Ghost, indeed. For someone to have entered a place like River Run, teeming with people, and to have moved several hundred pounds by weight of gold, completely unnoticed . . .
The sound of feet on the stairs caused Duncan to jerk his head sharply toward the door, but it was only Josh, one of the black grooms, his hat in his hand.
“Best we be going, Miss Bree,” he said, bowing respectfully. “If ye be wanting the light, like?”
For her drawings, he meant. It was a good hour’s trip into Cross Creek to lawyer Forbes’s house, and the sun was rising fast toward noon.

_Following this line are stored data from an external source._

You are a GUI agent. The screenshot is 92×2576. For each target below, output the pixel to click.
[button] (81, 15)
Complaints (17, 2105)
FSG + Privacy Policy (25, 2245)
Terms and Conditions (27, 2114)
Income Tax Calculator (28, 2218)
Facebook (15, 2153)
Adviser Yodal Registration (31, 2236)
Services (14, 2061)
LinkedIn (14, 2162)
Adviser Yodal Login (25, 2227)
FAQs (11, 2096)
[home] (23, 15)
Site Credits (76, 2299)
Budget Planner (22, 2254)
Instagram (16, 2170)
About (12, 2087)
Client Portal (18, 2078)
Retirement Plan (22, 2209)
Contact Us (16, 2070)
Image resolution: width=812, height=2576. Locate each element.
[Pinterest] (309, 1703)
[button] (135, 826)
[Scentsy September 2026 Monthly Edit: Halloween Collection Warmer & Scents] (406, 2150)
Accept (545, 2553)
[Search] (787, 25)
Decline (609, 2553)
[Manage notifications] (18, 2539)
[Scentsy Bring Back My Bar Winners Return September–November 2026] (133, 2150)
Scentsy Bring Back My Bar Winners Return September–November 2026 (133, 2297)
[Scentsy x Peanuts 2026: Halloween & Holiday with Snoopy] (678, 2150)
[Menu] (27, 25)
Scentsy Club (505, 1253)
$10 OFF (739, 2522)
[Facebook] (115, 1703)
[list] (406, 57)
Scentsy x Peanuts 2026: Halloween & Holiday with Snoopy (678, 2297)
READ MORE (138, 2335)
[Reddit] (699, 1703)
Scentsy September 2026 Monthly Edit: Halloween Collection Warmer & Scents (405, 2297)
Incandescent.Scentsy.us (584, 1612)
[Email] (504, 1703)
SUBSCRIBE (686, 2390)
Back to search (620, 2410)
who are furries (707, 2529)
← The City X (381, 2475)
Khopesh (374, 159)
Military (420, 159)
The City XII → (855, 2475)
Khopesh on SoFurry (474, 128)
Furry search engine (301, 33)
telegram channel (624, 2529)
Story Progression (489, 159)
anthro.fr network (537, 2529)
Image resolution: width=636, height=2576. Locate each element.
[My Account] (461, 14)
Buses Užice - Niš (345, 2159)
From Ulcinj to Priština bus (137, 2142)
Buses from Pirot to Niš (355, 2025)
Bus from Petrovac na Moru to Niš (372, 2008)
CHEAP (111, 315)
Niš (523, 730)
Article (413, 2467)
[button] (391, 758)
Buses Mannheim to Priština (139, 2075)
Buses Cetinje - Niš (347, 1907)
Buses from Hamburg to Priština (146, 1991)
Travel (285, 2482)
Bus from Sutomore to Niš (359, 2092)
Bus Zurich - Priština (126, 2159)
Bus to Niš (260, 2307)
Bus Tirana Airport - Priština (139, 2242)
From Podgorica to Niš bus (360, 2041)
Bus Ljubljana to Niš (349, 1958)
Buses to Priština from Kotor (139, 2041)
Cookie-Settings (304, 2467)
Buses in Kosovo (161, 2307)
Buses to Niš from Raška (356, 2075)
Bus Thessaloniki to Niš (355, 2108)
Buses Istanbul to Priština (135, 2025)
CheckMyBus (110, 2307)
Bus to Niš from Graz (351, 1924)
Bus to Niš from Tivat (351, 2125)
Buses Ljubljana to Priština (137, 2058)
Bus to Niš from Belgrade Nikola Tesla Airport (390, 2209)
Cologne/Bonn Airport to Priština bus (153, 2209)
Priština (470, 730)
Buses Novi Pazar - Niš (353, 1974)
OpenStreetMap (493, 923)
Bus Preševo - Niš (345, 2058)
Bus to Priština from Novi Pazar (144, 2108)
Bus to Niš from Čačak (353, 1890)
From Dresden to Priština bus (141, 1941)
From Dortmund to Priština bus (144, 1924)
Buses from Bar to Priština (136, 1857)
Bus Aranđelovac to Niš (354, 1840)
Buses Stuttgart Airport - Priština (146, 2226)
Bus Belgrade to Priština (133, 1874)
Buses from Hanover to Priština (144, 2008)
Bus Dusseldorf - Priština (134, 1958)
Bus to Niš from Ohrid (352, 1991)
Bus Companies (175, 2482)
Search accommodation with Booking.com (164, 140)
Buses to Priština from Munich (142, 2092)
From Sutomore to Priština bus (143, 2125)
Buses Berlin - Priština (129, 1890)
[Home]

She glanced at her green-smeared fingers, and recalled the hair straggling untidily down from its makeshift bun; she’d have to tidy herself a bit first.
“Go, lass.” Duncan waved her toward the door, his lean face still creased with worry but lightened a little by having shared it.
She kissed him affectionately on the forehead and went down after Josh. She was worried, and not only about missing gold and prowling ghosts. General MacDonald, indeed. For if he meant to raise fighting men among the Highlanders, one of the natural places for him to go was to her father.
As Roger had noted to her sometime earlier, “Jamie can walk the tightrope between Whigs and Tories better than any man I know—but when push comes to shove . . . he’ll have to jump.”
The push had come at Mecklenberg. But shove, she thought, was named MacDonald.